We have a follow up to our special report on neighborhood eyesores.
You may recall, WLOX News visited several coast communities to highlight a number of rundown houses and overgrown properties.
One such problem involved four dilapidated houses on a corner in North Gulfport.
Unfortunately, the eyesores are still there. You'll find the rundown houses at the corner of Jackson Street and Indiana Avenue.
It's a problem that's frustrating both neighbors and city officials.
"They come out here one time and cut it. And from then on, they just let it go," said a frustrated Tony Floyd as he glanced at the overgrown property next door.
Tony and Shelia Floyd live next door to the rundown houses. They're tired of looking at broken windows, open doors and thriving weeds.
"Them houses have been like that for years. And they won't, they come out here and holler about it. They can't get nothing done about it until they get the owner," said Floyd.
The obvious rundown condition of the property makes it a visual eyesore.

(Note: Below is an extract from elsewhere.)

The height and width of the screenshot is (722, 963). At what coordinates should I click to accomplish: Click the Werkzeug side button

Neighbors say the more serious concern is the easy access. Vacant houses are often an open invitation to trouble.
Shelia Floyd says vagrants often use the rundown houses. One tried to break into her home.

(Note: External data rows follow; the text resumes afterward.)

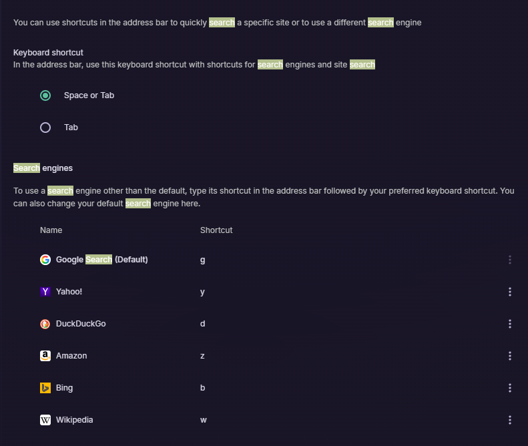Click the Wikipedia search engine name

[x=74, y=420]
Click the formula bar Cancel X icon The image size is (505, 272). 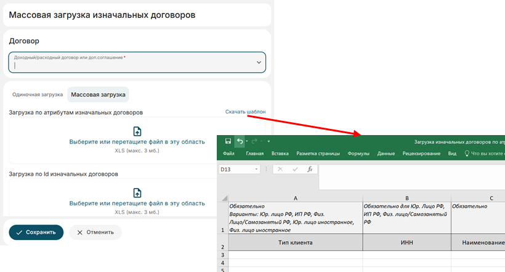click(x=279, y=169)
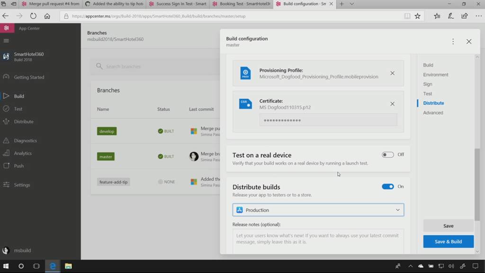This screenshot has height=273, width=485.
Task: Jump to the Advanced section
Action: [433, 113]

"And it's a hazard. There's too many houses catching on fire with these people up in there trying to smoke or doing what they're doing. And not only that, but homeless people see they've got a place to go into," she explained.
Very little has changed with these properties since WLOX News first featured the houses on our special report on eyesores six months ago. The only thing different now is the weeds are slightly taller, and the warning signs posted by the city are starting to fade with age.
"They have been declared unsafe. And yes, we have taken bids to demolish the structures," said Gulfport building official, Ronald Jones.
But Jones says the demolition bid was never awarded. That's because the out of state owner has talked with a local contractor about trying to salvage at least one of the houses.
The City decided to delay demolition, at least for now.
"We'll make an effort to get in touch with the contractor or even the property owner and see the latest on it, and see where they are, if there's anything doable. If it doesn't seem to be anything workable, we'll go ahead and proceed," said Jones.
He admits the city has been more than lenient with the property owner in this case. That's because he'd like to see improvements made to the houses, if the owner is serious about such rehab.
Jones expects something to happen in the next month.